**EXERCISE MATERIAL:**

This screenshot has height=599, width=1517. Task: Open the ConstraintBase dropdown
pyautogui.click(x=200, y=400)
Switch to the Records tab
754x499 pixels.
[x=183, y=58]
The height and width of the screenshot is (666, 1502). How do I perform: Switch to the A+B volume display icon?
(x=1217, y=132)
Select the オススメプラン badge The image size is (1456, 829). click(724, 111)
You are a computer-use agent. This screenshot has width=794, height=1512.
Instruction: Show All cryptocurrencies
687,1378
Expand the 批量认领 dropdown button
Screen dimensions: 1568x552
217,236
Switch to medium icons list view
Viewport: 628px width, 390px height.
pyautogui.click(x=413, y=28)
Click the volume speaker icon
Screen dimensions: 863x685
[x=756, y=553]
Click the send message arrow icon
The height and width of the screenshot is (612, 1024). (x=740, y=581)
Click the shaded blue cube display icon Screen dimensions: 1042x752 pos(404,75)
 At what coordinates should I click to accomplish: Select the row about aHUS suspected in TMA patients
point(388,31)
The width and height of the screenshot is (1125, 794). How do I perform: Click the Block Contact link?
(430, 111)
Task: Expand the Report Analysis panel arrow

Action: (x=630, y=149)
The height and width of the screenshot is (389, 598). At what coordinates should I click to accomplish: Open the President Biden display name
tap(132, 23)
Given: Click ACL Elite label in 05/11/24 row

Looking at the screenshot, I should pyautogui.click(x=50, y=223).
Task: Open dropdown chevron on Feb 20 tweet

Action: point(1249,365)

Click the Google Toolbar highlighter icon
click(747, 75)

**ACTIVITY:** Reproduce exactly the lines that run from the start of the records to the line with "You are a computer-use", both included.

**SOLVED EXERCISE:**
This screenshot has height=599, width=1517. Task: Open the ConstraintBase dropdown
pyautogui.click(x=200, y=400)
Switch to the Records tab
754x499 pixels.
[x=183, y=58]
The height and width of the screenshot is (666, 1502). How do I perform: Switch to the A+B volume display icon?
(x=1217, y=132)
Select the オススメプラン badge The image size is (1456, 829). click(724, 111)
You are a computer-use agent. This screenshot has width=794, height=1512.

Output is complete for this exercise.